→ **STATED PROBLEM**
Tally the lines in the rows below that contain the string "pyautogui", treating uppercase and lowercase as distinct. Give only the number.

Part of a data file:
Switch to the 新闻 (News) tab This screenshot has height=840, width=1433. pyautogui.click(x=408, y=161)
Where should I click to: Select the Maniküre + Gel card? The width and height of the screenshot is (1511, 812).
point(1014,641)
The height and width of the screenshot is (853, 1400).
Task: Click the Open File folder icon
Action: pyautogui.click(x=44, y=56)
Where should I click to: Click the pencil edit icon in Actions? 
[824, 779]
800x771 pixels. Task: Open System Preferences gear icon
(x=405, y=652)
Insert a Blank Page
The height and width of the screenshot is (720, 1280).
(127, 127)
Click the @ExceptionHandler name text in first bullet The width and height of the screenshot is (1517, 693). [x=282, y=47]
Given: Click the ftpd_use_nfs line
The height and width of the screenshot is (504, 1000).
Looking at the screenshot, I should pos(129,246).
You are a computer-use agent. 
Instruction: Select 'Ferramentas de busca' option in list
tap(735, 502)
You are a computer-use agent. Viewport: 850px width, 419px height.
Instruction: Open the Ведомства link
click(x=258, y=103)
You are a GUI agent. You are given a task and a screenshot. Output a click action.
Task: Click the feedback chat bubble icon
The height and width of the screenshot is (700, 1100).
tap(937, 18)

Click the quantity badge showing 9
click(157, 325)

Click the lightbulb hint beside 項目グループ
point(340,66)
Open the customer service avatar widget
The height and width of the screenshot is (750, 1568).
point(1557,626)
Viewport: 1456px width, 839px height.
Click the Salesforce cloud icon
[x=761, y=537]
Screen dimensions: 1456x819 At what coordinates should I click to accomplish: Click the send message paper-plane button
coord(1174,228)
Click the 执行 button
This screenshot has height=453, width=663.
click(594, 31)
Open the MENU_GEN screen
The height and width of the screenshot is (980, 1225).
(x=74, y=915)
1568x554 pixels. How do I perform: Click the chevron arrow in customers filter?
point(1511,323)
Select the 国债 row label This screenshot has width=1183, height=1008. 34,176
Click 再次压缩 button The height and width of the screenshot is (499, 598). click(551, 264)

→ **WRITTEN ANSWER**
2